Through triggers, every action to any row in the table inserts a new row in the journal table with the new values, what action was taken, when, and by what user. You don't ever delete any rows (at least not for the last few months). Yes it'll grow big, easily millions of rows, but you can easily track the value for any record at any point in time since the journaling started or the old journal rows got last purged, and who made the last change.

In Oracle everything you need is generated automatically as SQL code, all you have to do is to compile/run it; and it comes with a basic CRUD application (actually only "R") to inspect it.

bart
+1  A: 

Two options:

  1. Have a history table - insert the old data into this history table whenever the original is updated.
  2. Audit table - store the before and after values - just for the modified columns in an audit table along with other information like who updated and when.
alok
+1  A: 

You can perform auditing on a SQL table via SQL triggers. From a trigger you can access 2 special tables (inserted and deleted). These tables contain the exact rows that were inserted or deleted each time the table is updated. In the trigger SQL you can take these modified rows and insert them into the audit table. This approach means that your auditing is transparent to the programmer; requiring no effort from them or any implementational knowledge.

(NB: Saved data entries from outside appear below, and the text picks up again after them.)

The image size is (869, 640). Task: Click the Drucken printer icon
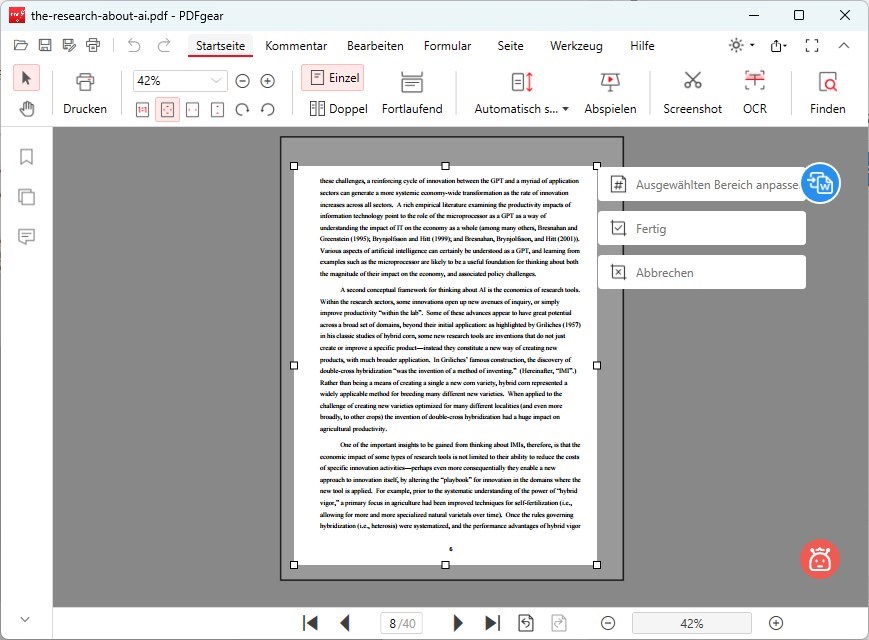coord(85,82)
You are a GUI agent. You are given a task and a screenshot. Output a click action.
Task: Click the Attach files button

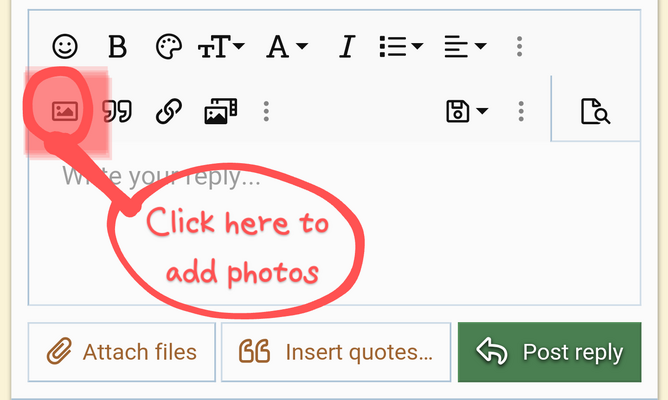(122, 352)
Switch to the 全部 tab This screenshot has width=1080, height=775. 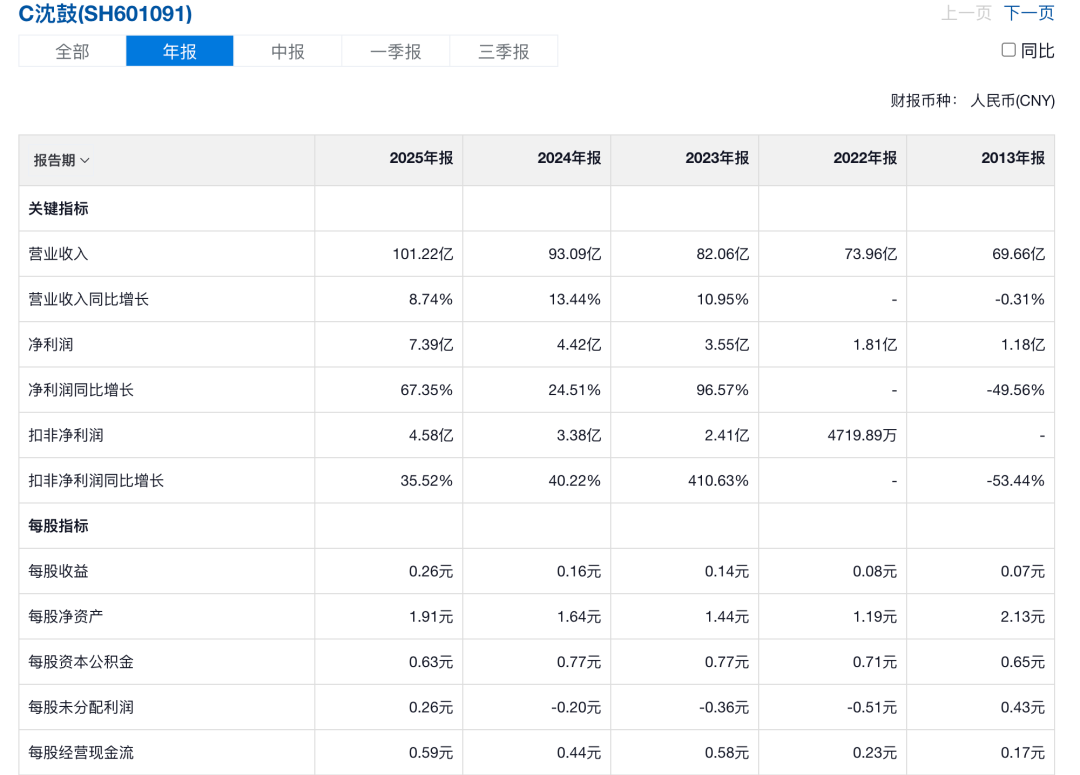[72, 52]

The added bonus of this approach is that the auditing will occur regardless of whether the sql operation took place via your data access DLLs, or via a manual SQL query; (as the auditing is performed on the server itself).

DoctaJonez
+1  A: 

Upgrade to SQL 2008.

Try using SQL Change Tracking, in SQL 2008. Instead of timestamping and tombstone column hacks, you can use this new feature for tracking changes on data in your database.